Wajah tua tersebut terlihat sangat otentik dan mirip dengan wajah asli. Umumnya pada pemilik foto menyunting foto mereka menggunakan aplikasi bernama FaceApp.
Namun di tengah hiruk-pikuk penggunaan FaceApp, merebak isu terkait keamanan privasi pengguna. Pasalnya FaceApp ternyata bisa saja menyebarkan, menyimpan, bahkan menjual foto pengguna untuk tujuan komersial meski foto tersebut telah dihapus.
Tak hanya itu, menurut para politis partai Demokrat di AS, FaceApp digunakan sebagai alat untuk mengganggu pemilu presiden di AS pada 2020 mendatang.
Chairman Lembaga Riset Keamanan Siber CISSReC, Pratama Persadha, mengatakan ada beberapa klausul tentang kepemilikan foto yang kemudian dikaitkan dengan keamanan privasi penggunanya.
"Secara umum sebenarnya apa yang dituangkan di ketentuan FaceApp adalah hal yang biasa dan banyak dilakukan aplikasi lainnya. Seperti permintaan untuk mengakses kamera ataupun kontak penggunanya," kata Pratama.
Untuk itu, lanjut Pratama, pengguna harus berhati-hati dan membaca ketentuan-ketentuan yang ada secara menyeluruh sebelum menggunakan aplikasi.
Pratama Persadha, Chairman Lembaga Riset Keamanan Siber CISSReC
Tidak hanya FaceApp, juga termasuk layanan aplikasi lainnya yang akan digunakan. Namun, bagian ketentuan tersebut biasanya diabaikan pengguna dan cenderung buru-buru untuk menyetujuinya.
Dalam konteks ini, FaceApp adalah aplikasi gratis yang tentunya membutuhkan pemasukan. Salah satunya dengan mungkin menjual foto pengguna untuk tujuan komersial.
“FaceApp juga sudah memberikan klarifikasi foto yang diupload ke server mereka berguna untuk proses editing. Jadi memang editingnya berada di cloud bukan di smartphone. Itu sebabnya FaceApp harus digunakan dengan koneksi internet,” terang pria kelahiran Cepu tersebut.
FaceApp hanya mengirimkan foto yang akan diedit ke server mereka. Seorang peneliti siber asal Prancis, Baptiste Robert telah mengecek kemanan "larinya" foto-foto yang diupload ke FaceApp.
Semua foto dikirim ke server FaceApp. Server tersebut bukan di Rusia, melainkan di data center milik Amazon. Hal ini sekaligus menjawab kekhawatiran terhadap penggunaan FaceApp.

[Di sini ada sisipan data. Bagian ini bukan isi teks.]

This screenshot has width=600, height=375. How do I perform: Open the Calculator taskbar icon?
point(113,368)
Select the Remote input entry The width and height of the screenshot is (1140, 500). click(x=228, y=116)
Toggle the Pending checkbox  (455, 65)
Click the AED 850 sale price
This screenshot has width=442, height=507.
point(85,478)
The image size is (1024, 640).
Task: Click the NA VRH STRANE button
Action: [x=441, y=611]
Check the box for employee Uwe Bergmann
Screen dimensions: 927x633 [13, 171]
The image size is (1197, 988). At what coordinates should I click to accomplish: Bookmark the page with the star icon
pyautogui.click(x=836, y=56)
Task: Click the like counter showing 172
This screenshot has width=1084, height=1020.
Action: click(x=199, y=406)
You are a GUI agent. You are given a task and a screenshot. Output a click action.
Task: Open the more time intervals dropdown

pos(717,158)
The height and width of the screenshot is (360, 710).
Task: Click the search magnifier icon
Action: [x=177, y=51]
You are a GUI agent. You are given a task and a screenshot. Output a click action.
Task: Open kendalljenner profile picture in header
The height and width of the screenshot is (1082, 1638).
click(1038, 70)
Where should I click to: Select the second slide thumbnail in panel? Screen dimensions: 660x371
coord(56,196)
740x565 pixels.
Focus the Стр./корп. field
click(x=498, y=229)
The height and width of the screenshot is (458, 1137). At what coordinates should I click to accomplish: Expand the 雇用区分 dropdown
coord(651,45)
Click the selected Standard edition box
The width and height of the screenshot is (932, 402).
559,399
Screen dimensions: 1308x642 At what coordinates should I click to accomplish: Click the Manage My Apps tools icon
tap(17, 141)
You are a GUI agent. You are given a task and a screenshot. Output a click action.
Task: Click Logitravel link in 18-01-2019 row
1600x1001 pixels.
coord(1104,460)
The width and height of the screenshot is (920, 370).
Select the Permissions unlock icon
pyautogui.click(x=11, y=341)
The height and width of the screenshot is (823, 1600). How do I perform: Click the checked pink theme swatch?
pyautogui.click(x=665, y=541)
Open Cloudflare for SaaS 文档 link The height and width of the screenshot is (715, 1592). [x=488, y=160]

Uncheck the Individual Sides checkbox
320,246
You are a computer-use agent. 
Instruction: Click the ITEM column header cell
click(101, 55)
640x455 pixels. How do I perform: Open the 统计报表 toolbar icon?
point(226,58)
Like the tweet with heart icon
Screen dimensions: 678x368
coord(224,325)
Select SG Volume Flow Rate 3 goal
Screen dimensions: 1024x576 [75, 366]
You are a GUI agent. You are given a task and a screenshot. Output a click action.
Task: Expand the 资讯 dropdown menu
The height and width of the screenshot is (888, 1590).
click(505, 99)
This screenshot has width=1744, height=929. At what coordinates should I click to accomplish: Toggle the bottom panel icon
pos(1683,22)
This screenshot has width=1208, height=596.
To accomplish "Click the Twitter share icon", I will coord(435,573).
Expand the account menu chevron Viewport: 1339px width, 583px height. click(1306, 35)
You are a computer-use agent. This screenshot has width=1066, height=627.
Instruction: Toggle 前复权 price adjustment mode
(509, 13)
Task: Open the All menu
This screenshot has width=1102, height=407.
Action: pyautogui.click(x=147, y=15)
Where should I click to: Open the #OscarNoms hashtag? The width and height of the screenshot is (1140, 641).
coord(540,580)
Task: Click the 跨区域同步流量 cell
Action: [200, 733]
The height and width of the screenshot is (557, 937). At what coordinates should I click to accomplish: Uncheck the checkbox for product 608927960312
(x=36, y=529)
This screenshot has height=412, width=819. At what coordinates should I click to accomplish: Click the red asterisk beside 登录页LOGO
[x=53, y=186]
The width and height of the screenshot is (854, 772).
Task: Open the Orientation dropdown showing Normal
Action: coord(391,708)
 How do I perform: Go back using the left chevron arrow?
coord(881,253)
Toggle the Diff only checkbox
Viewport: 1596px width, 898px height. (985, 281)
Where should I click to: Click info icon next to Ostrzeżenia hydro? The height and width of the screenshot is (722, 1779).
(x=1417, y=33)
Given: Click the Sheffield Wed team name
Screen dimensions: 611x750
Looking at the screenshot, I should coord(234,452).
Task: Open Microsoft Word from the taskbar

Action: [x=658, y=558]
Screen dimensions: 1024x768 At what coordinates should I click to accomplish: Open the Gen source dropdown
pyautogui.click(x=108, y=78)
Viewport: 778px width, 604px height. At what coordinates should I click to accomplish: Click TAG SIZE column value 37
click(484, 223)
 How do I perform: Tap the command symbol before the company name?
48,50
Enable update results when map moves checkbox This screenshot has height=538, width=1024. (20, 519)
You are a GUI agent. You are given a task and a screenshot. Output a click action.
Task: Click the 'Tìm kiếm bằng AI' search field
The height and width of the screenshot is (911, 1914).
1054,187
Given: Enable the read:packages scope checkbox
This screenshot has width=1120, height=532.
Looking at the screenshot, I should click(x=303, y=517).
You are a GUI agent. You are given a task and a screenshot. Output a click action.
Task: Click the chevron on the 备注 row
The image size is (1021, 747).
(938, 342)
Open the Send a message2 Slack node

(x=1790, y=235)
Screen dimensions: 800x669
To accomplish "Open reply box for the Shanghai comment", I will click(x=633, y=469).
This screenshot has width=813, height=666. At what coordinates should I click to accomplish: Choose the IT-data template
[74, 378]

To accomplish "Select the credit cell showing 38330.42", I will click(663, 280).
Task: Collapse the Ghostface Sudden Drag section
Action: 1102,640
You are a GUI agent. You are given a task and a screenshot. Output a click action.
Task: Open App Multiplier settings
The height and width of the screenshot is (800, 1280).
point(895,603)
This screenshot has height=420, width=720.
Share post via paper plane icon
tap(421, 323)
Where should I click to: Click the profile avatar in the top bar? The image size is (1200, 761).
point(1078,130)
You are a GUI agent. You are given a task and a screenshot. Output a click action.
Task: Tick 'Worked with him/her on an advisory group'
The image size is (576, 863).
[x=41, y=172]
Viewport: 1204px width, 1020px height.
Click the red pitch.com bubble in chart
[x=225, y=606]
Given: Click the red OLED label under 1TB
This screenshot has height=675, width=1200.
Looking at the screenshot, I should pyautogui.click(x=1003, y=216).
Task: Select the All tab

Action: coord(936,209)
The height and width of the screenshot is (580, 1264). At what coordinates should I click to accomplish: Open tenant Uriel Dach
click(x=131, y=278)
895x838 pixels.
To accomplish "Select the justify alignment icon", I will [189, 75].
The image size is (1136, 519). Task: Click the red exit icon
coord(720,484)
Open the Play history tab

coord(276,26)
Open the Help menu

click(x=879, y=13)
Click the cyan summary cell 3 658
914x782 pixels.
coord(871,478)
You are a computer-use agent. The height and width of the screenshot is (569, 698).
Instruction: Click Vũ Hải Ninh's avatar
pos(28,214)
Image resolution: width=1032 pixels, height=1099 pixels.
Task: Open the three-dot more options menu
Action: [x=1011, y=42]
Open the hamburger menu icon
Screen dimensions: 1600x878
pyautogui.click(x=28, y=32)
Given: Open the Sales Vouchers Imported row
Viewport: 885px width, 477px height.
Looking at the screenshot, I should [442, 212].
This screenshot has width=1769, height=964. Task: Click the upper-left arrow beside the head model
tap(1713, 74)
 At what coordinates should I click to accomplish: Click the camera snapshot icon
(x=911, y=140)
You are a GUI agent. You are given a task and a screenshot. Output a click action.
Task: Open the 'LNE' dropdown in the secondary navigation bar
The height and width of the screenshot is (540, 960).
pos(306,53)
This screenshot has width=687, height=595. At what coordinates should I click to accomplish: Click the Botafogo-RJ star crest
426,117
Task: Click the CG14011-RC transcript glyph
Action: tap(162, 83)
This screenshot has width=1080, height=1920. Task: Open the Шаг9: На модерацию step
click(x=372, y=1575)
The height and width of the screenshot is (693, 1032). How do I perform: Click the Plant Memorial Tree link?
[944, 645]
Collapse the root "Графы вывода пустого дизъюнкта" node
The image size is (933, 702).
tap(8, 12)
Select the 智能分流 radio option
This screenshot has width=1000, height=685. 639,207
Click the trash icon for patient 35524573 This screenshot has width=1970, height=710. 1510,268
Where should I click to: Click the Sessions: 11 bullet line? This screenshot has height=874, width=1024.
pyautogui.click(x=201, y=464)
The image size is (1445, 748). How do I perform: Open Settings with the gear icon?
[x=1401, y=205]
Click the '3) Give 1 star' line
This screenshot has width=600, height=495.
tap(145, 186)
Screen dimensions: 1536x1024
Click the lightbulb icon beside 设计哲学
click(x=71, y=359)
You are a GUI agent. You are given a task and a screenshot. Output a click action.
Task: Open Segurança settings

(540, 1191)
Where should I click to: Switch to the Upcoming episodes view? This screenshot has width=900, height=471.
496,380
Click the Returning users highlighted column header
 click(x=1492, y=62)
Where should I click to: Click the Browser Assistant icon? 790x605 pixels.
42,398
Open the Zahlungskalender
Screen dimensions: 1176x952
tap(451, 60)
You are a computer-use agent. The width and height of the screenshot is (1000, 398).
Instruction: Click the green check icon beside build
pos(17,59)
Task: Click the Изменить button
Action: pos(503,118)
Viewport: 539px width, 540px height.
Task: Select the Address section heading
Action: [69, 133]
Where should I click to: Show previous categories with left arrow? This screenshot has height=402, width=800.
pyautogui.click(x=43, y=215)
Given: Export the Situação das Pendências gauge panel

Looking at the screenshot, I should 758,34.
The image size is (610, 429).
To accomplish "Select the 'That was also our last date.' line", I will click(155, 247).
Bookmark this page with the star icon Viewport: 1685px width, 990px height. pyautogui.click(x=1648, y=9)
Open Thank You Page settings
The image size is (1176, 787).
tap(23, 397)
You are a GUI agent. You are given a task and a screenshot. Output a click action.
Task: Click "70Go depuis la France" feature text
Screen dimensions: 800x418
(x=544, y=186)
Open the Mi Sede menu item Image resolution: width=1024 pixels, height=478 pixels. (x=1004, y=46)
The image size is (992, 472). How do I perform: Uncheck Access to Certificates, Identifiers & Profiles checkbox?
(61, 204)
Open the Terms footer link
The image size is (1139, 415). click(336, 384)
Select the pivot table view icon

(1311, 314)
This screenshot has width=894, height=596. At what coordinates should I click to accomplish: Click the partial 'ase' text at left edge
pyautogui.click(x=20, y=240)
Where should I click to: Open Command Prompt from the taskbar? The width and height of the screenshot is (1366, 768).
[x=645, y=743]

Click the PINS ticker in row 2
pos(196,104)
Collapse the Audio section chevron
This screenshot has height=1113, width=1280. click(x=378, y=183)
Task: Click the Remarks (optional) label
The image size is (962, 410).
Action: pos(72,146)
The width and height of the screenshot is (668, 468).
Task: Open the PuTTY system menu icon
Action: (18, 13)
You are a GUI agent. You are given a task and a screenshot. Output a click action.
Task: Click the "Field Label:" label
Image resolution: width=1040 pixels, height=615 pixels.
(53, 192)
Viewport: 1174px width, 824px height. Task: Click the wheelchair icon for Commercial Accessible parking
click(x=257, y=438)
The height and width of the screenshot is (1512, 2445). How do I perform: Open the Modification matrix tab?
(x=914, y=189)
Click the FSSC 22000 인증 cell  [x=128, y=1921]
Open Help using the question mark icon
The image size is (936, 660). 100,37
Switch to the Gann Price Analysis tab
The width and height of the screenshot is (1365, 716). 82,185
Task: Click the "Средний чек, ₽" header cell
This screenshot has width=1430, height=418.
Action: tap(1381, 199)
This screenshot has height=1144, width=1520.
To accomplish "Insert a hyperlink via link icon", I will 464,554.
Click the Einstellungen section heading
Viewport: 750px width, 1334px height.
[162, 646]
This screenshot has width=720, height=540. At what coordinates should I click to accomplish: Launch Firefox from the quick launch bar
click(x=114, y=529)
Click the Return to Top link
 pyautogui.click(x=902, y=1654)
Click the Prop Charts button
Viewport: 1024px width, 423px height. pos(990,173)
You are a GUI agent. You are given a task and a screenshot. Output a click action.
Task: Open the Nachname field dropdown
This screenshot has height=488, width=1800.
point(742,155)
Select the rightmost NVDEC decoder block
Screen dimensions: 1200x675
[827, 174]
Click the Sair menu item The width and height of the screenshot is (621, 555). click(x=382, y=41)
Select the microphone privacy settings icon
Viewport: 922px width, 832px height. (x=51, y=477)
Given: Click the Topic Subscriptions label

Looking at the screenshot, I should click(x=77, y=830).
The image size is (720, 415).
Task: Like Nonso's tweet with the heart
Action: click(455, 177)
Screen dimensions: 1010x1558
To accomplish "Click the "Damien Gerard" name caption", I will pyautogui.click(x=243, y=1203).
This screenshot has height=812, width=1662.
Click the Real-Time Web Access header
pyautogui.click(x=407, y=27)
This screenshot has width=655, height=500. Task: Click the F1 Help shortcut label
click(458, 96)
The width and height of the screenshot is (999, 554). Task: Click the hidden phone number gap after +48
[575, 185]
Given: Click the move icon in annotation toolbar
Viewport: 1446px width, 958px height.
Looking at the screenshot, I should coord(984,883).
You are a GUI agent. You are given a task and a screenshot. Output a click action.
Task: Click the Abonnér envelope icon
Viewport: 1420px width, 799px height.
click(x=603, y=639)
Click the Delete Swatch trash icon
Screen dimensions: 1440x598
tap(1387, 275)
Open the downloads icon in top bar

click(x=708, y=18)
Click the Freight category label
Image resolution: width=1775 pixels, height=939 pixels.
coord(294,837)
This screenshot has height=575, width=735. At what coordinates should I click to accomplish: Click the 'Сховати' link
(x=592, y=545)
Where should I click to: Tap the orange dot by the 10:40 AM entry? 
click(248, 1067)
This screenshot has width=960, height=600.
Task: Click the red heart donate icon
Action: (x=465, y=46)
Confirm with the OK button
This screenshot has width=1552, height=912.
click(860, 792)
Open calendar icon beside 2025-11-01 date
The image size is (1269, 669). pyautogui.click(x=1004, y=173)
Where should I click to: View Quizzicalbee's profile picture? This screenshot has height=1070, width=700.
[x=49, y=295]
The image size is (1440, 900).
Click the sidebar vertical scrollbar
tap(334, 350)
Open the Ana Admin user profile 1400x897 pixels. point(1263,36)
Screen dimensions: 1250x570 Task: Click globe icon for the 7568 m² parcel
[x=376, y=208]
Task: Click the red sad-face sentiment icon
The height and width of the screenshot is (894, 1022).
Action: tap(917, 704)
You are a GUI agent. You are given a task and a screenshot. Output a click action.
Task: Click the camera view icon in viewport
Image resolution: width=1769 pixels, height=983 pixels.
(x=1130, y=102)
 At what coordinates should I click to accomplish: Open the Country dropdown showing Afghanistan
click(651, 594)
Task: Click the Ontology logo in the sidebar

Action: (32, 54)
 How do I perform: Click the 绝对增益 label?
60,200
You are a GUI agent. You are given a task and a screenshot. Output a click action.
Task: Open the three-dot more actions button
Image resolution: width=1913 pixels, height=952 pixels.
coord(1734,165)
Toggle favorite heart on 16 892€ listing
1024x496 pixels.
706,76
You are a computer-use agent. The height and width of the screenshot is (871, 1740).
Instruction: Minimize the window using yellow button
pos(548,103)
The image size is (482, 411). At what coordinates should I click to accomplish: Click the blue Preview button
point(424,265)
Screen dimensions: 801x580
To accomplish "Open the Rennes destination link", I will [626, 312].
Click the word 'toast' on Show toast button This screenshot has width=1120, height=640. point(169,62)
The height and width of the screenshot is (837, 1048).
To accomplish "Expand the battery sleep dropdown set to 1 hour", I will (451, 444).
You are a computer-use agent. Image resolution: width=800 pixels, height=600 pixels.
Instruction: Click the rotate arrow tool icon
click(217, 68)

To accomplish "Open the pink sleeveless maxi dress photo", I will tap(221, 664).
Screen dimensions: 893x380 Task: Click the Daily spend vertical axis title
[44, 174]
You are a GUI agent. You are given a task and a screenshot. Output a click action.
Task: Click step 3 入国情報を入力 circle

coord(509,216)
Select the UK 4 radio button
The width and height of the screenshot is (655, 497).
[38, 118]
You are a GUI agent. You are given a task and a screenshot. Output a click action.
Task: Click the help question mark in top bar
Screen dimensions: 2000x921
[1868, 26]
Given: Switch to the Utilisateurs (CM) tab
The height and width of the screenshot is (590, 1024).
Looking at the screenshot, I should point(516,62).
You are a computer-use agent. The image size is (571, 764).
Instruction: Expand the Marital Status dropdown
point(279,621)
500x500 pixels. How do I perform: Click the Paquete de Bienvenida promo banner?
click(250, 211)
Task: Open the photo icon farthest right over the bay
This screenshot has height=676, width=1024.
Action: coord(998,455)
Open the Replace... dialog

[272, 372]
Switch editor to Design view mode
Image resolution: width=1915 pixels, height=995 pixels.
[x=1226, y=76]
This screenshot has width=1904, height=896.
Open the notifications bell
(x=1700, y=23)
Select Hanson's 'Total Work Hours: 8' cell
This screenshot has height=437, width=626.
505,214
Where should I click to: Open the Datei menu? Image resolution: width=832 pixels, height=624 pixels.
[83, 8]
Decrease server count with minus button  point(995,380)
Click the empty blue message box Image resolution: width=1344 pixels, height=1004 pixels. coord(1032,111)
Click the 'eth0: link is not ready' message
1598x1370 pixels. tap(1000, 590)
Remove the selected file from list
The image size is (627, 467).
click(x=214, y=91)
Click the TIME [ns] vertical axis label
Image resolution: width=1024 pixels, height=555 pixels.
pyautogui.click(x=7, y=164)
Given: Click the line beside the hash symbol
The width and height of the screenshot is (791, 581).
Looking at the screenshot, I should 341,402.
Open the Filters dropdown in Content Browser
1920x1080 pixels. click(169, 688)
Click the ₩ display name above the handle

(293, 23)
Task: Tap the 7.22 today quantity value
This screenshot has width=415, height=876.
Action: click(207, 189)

Bahkan FaceApp memberikan fitur khusus bila penggunanya ingin fotonya dihapus permanen dari servernya. FaceApp sendiri selalu menghapus foto setelah 48 jam. Tentunya untuk mengurangi beban data centernya.
FaceApp juga tidak mengambil foto yang ada di smartphone kita, seperti isu yang santer diberitakan.
"Secara sekilas sebenarnya FB, IG, Google jauh lebih berbahaya bagi privasi kita dibandingkan FaceApp, paling ramai kasus cambridge analytica. Namun untuk meminimalisir potensi bahanya, sebaiknya orang-orang penting tidak menggunakan aplikasi ini," jelas Pratama.
Seperti halnya di beberapa negara terdapat himbauan khusus kepada para pejabat atau anggota militer untuk tidak menggunakan media sosial dan aplikasi serupa.
Bahkan banyak instansi pemerintah terkait pertahanan yang smartphonenya tidak dilengkapi kamera sama sekali.
“Hikmah dari peristiwa ini adalah masyarakat jadi mulai mengikuti isu keamanan data pribadi. Bahwa sebenarnya memakai smartphone juga berarti mengekspos privasi kita,” jelasnya.